[READING PASSAGE]:
The new linter is a good deal smarter than chainlint.sed and understands not
just shell syntax but also some semantics of test construction, unlike
chainlint.sed which is merely heuristics-based. For instance, the new linter
recognizes cases when a broken &&-chain is legitimate, such as when "$?" is
handled explicitly or when a failure is signaled directly with "false", in
which case the &&-chain leading up to the "false" is immaterial, as well as
other cases. Unlike chainlint.sed, it recognizes that a semicolon after the
last command in a compound statement is harmless, thus won't interpret the
semicolon as breaking the &&-chain.

The new linter also provides considerably better coverage for broken
&&-chains. The "magic exit code 117" &&-chain checker built into test-lib.sh
only works for top-level command invocations; it doesn't work within "{...}"
groups, "(...)" subshells, "$(...)" substitutions, or within bodies of
compound statements, such as "if", "for", "while", "case", etc.
chainlint.sed partly fills the gap by catching broken &&-chains in "(...)"
subshells one level deep, but bugs can still lurk behind broken &&-chains in
the other cases. The new linter catches broken &&-chains within all those
constructs to any depth.

[LISTED ENTRIES]:
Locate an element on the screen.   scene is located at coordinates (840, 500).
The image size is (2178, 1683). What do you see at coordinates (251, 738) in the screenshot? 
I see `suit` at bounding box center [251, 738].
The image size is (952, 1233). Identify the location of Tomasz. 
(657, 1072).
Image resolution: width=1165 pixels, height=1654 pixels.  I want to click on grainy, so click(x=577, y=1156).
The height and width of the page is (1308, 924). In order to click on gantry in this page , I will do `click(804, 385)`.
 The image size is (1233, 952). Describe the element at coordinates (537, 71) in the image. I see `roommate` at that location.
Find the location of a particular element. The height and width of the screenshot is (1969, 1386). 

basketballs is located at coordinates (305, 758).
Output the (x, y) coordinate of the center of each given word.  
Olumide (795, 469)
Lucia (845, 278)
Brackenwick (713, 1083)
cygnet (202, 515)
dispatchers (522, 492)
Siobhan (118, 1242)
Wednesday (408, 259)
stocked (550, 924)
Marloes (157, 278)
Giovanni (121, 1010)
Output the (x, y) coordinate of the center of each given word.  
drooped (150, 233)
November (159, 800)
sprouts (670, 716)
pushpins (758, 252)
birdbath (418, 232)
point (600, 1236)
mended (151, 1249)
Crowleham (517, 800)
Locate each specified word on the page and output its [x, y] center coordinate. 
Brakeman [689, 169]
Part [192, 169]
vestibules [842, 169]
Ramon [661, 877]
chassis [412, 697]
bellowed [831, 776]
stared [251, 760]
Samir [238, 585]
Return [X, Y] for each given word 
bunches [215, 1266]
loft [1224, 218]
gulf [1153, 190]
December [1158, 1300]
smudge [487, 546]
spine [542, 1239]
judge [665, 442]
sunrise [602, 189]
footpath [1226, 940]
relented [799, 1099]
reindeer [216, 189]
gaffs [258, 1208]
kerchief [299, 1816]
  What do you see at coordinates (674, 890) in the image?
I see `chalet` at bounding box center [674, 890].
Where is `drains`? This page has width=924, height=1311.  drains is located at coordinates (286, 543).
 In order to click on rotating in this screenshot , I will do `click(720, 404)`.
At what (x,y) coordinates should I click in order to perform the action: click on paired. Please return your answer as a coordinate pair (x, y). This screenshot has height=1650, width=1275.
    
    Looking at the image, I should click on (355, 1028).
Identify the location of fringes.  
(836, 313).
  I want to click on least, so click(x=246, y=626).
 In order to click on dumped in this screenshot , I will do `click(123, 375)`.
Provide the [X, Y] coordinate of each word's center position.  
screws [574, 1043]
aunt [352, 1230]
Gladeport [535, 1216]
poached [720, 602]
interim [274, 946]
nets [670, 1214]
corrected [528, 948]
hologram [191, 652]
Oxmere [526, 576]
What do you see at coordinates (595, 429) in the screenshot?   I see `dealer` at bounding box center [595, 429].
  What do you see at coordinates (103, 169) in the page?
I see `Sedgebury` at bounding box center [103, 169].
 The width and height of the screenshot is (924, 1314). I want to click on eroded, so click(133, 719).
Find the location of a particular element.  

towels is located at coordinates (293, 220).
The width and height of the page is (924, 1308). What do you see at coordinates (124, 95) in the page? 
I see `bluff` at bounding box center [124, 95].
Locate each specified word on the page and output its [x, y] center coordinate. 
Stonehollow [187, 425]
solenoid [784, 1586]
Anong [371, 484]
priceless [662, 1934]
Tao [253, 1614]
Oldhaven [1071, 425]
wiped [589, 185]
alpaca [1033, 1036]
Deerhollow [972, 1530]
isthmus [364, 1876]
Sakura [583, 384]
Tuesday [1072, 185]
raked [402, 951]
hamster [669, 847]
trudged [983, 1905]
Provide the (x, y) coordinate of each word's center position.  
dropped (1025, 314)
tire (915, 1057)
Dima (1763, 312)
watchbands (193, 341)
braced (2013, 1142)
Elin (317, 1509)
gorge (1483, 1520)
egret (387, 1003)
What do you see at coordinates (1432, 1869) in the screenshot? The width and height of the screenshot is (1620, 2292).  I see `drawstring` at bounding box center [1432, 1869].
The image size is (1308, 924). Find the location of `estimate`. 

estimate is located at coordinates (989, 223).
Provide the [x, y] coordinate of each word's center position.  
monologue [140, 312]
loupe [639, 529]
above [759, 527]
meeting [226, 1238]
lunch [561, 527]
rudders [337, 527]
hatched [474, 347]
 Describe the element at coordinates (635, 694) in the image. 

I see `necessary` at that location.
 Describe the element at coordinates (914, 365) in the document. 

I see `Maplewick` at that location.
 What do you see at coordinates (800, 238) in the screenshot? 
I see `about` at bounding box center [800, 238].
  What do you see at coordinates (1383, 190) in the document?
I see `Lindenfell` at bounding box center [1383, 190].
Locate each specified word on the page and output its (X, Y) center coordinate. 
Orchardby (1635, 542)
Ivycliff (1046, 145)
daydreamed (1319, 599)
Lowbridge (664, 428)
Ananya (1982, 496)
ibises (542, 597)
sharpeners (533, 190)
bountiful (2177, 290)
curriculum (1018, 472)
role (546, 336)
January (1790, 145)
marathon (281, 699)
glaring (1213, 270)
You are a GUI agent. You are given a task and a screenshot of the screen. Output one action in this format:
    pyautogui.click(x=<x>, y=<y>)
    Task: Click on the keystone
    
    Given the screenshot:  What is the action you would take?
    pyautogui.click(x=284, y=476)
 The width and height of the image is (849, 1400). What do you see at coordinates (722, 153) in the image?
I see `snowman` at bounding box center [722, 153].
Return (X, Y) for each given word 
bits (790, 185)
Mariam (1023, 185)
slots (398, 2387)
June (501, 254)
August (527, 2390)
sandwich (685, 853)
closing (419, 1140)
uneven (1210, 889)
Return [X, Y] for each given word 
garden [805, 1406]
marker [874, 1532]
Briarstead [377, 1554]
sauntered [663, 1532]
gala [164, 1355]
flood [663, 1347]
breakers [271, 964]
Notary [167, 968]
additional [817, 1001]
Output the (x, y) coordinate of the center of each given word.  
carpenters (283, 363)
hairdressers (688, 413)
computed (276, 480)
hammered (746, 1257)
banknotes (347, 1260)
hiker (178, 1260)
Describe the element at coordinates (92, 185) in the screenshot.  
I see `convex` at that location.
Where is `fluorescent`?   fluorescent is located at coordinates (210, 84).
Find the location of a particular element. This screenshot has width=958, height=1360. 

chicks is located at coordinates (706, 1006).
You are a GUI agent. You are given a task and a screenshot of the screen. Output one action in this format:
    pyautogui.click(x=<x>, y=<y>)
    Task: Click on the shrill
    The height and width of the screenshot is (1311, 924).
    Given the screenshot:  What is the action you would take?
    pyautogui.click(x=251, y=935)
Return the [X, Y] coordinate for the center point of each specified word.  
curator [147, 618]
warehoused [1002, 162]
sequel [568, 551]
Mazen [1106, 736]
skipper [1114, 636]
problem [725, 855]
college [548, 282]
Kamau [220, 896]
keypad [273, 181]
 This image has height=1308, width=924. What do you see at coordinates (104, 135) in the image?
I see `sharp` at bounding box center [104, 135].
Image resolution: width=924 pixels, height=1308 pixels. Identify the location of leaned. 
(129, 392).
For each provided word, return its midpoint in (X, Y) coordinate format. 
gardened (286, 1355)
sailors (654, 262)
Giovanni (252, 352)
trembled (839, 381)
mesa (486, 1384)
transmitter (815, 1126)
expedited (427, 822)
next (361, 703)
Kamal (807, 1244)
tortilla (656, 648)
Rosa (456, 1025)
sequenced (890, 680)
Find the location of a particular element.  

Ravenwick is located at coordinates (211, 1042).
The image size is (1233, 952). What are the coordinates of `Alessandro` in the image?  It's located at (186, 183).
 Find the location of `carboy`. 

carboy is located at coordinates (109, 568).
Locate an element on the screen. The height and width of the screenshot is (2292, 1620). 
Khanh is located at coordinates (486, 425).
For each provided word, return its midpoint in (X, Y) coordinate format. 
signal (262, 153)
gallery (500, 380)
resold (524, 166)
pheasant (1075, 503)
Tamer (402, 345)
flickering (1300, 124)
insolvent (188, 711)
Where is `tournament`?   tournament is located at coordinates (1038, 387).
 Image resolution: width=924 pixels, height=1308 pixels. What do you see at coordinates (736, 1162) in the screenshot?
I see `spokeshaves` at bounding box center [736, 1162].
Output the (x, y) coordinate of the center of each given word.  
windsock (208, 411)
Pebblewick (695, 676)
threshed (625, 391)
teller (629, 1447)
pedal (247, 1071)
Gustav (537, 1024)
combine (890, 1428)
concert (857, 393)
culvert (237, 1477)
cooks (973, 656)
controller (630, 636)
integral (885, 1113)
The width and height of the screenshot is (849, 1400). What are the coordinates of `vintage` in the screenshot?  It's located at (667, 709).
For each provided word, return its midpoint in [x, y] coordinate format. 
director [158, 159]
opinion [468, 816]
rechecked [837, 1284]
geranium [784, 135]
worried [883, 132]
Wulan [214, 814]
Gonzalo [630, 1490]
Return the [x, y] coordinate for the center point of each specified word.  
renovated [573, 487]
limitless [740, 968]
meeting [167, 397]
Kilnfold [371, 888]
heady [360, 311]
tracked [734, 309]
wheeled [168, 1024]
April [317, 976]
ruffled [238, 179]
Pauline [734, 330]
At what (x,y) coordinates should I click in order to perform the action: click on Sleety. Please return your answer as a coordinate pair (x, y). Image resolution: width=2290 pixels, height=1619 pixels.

[WRITTEN TASKS]:
(1) Rewrite the paragraph of the passage on the new linter that begins "The new linter also provides considerably better coverage" as a concise bulleted list that keeps its main facts.
(2) In the records, recast the lines from the line containing "reindeer [216, 189]" up to and including the line containing "coordinates (286, 543)." as a Markdown table with the columns Row and Line, omitting blank lines.

[ANSWERS FOR THIS EXERCISE]:
(1)
- The new linter covers broken &&-chains considerably better.
- The "magic exit code 117" checker in test-lib.sh works only for top-level command invocations. It does not work within "{...}" groups, "(...)" subshells, "$(...)" substitutions, or the bodies of compound statements such as "if", "for", "while" and "case".
- chainlint.sed partly fills this gap by catching broken &&-chains in "(...)" subshells one level deep. Bugs can still hide behind broken &&-chains in the other cases.
- The new linter catches broken &&-chains within all of these constructs, at any depth.

(2)
| Row | Line |
|---|---|
| 1 | reindeer [216, 189] |
| 2 | gaffs [258, 1208] |
| 3 | kerchief [299, 1816] |
| 4 |   What do you see at coordinates (674, 890) in the image? |
| 5 | I see `chalet` at bounding box center [674, 890]. |
| 6 | Where is `drains`? This page has width=924, height=1311.  drains is located at coordinates (286, 543). |